Bunlar elbette ki, şüpheli ve sanığın da haklarıdır. Bu hakları engelleyici veya kısıtlayıcı her eylem yasaktır ve savunma haklarının ihlâlini oluşturacaktır.
Madde, bu hükümleri itibarıyla, Batı kanunlarının sağladıklarına göre avukata daha geniş haklar sağlamış bulunmaktadır."

C.M.K. 153:

"[1] Müdafi, soruşturma evresinde dosya içeriğini inceleyebilir ve istediği belgelerin bir örneğini harçsız olarak alabilir.
[2] Müdafiin dosya içeriğini incelemesi veya belgelerden örnek alması, soruşturmanın amacını tehlikeye düşürebilecek ise, Cumhuriyet savcısının istemi üzerine, sulh ceza hâkiminin kararıyla bu yetkisi kısıtlanabilir.
[3] Yakalanan kişinin veya şüphelinin ifadesini içeren tutanak ile bilirkişi raporları ve adı geçenlerin hazır bulunmaya yetkili oldukları diğer adlî işlemlere ilişkin tutanaklar hakkında, ikinci fıkra hükmü uygulanmaz.
[4] (5353 sk. değ.) Müdafi, iddianamenin mahkeme tarafından kabul edildiği tarihten itibaren dosya içeriğini ve muhafaza altına alınmış delilleri inceleyebilir; bütün tutanak ve belgelerin örneklerini harçsız olarak alabilir.
[5] Bu maddenin içerdiği haklardan suçtan zarar görenin vekili de yararlanır."

C.M.K. 153. madde gerekçesi:

"Madde, savunma hakkı ve silâhların eşitliği ilkeleri bakımından büyük önem taşıyan, avukatın “bilgilere ulaşabilmesi” konusunu düzenlemektedir.

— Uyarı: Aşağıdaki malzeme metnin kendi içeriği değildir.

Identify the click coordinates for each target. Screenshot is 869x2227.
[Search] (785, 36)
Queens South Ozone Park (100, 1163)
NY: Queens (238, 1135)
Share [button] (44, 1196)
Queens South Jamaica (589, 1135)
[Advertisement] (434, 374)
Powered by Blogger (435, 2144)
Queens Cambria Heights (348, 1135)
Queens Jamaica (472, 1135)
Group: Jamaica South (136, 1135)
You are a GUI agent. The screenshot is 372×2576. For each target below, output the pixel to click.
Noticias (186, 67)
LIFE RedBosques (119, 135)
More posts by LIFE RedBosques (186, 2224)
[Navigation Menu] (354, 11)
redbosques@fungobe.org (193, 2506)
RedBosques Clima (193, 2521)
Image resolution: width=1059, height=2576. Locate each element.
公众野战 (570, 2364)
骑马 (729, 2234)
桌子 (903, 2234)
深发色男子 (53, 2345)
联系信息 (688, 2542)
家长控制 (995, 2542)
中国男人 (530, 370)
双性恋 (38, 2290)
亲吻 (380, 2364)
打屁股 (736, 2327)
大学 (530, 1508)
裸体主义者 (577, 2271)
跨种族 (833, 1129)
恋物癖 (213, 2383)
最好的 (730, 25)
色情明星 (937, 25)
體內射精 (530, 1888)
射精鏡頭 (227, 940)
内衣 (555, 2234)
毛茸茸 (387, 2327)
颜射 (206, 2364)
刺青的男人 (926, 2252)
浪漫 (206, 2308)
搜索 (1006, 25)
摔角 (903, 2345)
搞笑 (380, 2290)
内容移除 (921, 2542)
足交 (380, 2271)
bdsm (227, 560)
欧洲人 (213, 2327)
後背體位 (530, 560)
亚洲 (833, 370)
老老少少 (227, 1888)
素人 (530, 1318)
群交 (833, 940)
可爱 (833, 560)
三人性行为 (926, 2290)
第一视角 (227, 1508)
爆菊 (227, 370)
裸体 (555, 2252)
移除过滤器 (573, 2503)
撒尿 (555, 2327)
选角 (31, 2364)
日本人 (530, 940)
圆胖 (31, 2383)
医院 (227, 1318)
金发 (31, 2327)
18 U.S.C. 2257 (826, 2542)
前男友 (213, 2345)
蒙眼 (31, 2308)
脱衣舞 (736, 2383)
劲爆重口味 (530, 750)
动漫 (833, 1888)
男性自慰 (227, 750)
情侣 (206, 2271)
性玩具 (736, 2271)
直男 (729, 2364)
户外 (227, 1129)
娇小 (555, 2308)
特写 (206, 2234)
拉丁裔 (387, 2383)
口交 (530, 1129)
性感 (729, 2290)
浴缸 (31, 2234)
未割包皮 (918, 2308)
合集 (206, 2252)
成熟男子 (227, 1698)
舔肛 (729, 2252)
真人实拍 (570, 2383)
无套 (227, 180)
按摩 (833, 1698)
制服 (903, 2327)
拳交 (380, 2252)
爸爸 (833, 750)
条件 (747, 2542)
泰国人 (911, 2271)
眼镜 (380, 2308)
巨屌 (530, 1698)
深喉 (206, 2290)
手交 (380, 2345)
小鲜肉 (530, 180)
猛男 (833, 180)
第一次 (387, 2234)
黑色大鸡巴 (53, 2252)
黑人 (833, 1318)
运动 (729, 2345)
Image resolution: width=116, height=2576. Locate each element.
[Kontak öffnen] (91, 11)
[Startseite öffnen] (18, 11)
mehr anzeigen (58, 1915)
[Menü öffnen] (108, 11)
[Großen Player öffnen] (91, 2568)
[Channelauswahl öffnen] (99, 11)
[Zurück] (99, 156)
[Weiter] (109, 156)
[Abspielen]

Cumhuriyet savcısı, araştırma evresinde dosya esasen elinde bulunduğundan, her türlü bilgiye sahiptir. Avukatın dosyaya ulaşabilmesi hakkı ise, karşılaştırmalı mevzuatta birbirine göre farklı şekillerde düzenlenmiştir. Esas ilke, avukatın delillerin araştırılması yönünden bir tehlike arz etmediği hâllerde dosyaya ulaşabilmesidir. İspanyol Usul Kanununun 302 nci ve Alman Usul Kanununun 143 üncü maddeleri bu esası kabul etmişlerdir. Buna karşılık Doğu Avrupa ülkelerinde dosyayı inceleme hakkı, ilke olarak soruşturma evresi sona erdikten sonra başlamakta, çocuk ve malûller hakkında ise ilk ithamdan itibaren bu hak kullanılabilmektedir.
Esasta 1412 sayılı Kanunun 18/11/1992 tarihli ve 3842 sayılı Kanunla değişik 143 üncü maddesindeki düzenlemeye bağlı kalan Tasarının sistemi şöyledir:
1. Kural olarak avukat, soruşturma evresine ilişkin dosyanın tüm içeriğini inceleyebilir ve istediği belgelerin bir örneğini harçsız olarak alabilir.
2. Avukatın dosya içeriğini incelemesi veya belgelerden örnek alması soruşturmanın amacını tehlikeye düşürebilecek ise Cumhuriyet savcısının istemi üzerine sulh ceza hâkiminin kararıyla bu yetki sınırlanabilir.
3. Ancak avukatın soruşturma evresinde şüphelinin ifade veya sorgusunu içeren tutanakları, bilirkişi raporlarını, müvekkilinin hazır bulunmaya yetkili olduğu işlemlere ilişkin tutanak ve belgeleri incelemek ve harç ödemeden bunların örneklerini alma hakkı mutlaktır. Bunlar hakkında ikinci fıkra hükmü uygulanmaz.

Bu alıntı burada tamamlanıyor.